御守絵と言われて、嬉しいと思ったのは確かだ。自分にそんな風に人を幸せに力があるのだというのなら、願ってもない。けれど、こんなふうに自分に返ってくるのは、違うはずだ。だって、私はーー。
震える私に山南が深く息を吐いたのがわかり、私はビクリと身体を震わせ、恐る恐るにその姿を見上げた。少しその姿がぼやけて見えたのは、抑えきれなかった感情の昂りのせいだ。

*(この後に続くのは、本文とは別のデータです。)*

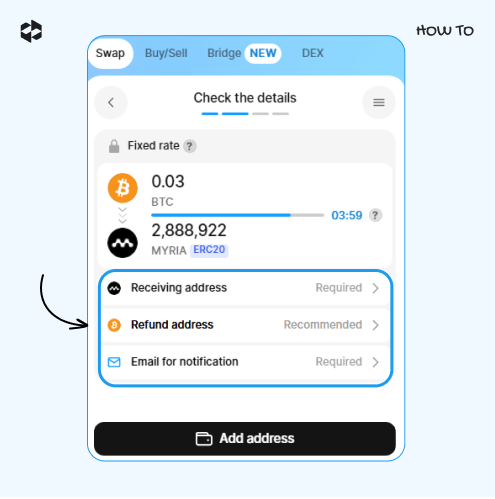
Task: Click the back arrow button
Action: click(x=111, y=102)
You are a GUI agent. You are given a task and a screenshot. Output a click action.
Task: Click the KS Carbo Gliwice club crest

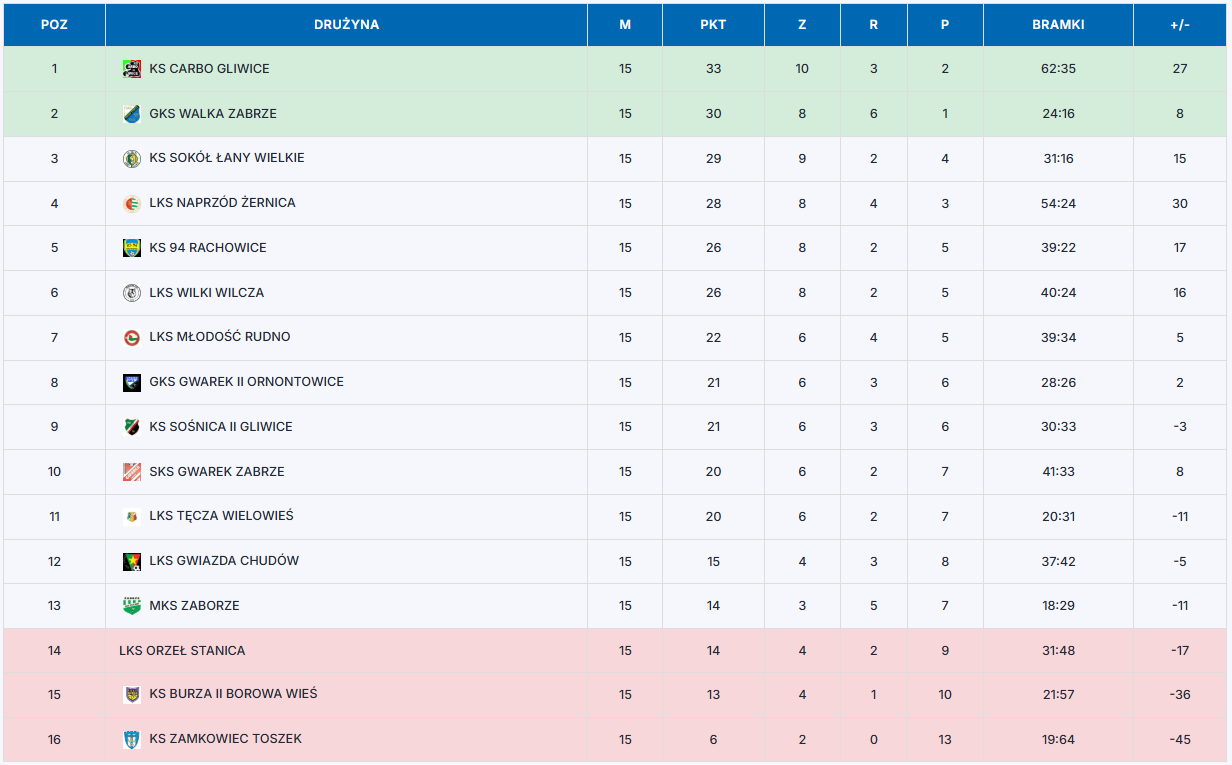(x=132, y=69)
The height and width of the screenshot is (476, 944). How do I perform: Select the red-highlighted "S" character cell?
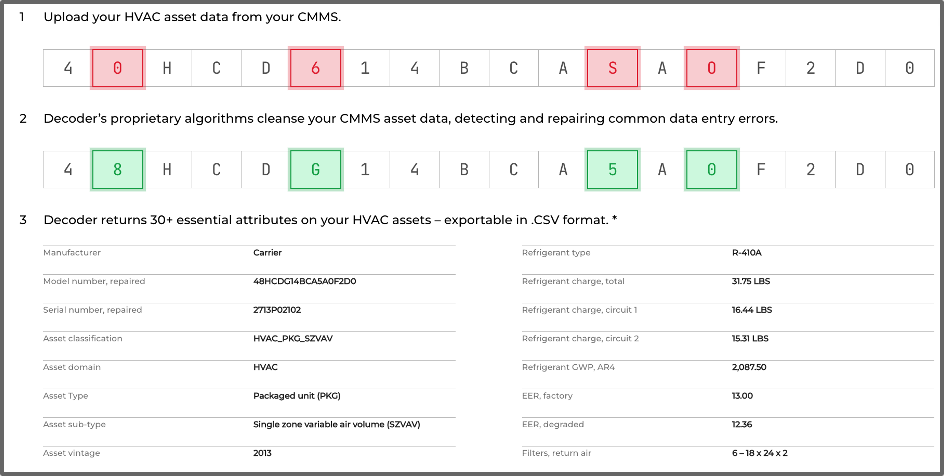[x=611, y=69]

そんな私に再び軽い息を吐いた山南は、ゆっくりと私の頭を撫でる。そっとそっと繰り返されるそれを目を閉じて受け入れていると、徐々に感情が落ち着いてくる。
「……まったく、君という人は……」
呆れた様子の山南の声音が私に届き、私はゆっくりと目を開く。そこに最初に映ったのは、視界いっぱいの山南の甘やかな笑顔で。
「私も、これを買ってこようかな」
「え?」
「君の姿の御守だというのなら、願ってもないよ」
私に山南を止める資格があるはずもない。
「……誰にも、言わないでくださいね?」
だから、私がそれだけを小さな声でお願いすると、山南からは苦笑と優しい手のひらと、暖かな了承の返事が返ってきた。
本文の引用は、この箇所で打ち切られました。